→ **Assignment**: Beginning at the line that contains "The image size is (717, 503).", repeat each line exactly through the last one of the records below, and leave out the pictures.

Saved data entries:
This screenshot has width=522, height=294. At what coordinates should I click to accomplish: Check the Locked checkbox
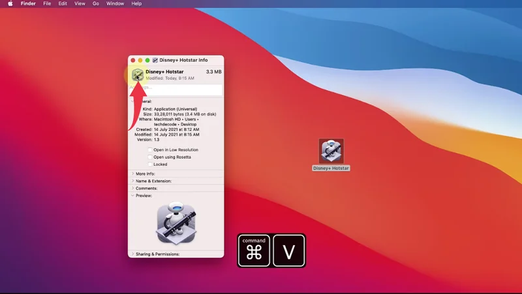tap(150, 164)
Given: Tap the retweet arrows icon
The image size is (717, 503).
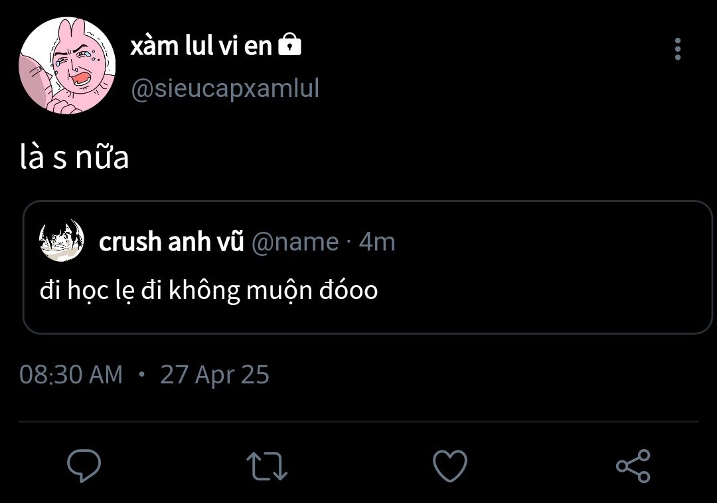Looking at the screenshot, I should [x=266, y=465].
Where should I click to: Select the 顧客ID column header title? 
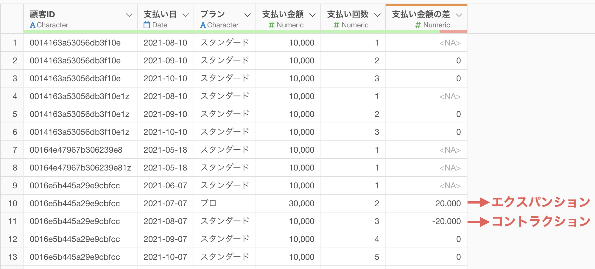pyautogui.click(x=42, y=14)
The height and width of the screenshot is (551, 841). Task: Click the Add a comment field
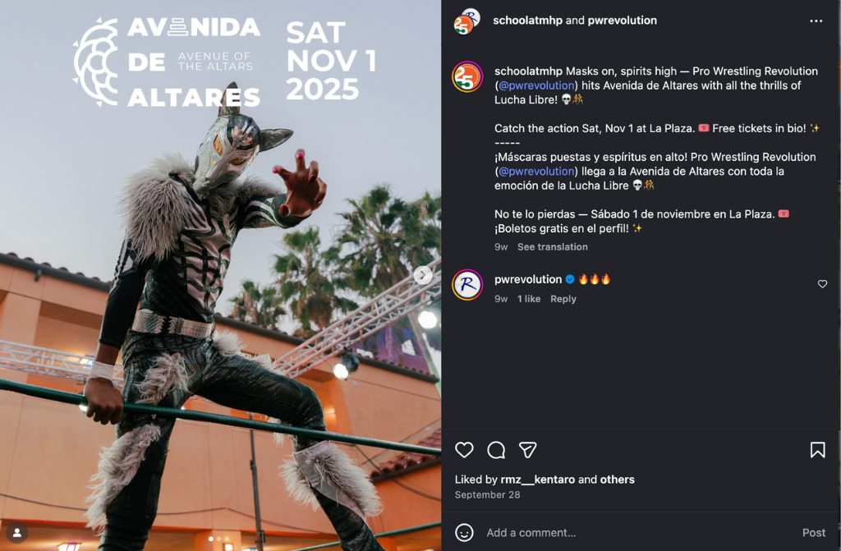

→ **Output for this exercise**:
The image size is (717, 503).
Looking at the screenshot, I should [x=266, y=465].
Where should I click to: Select the 顧客ID column header title? 
pyautogui.click(x=42, y=14)
The height and width of the screenshot is (551, 841). Task: Click the Add a comment field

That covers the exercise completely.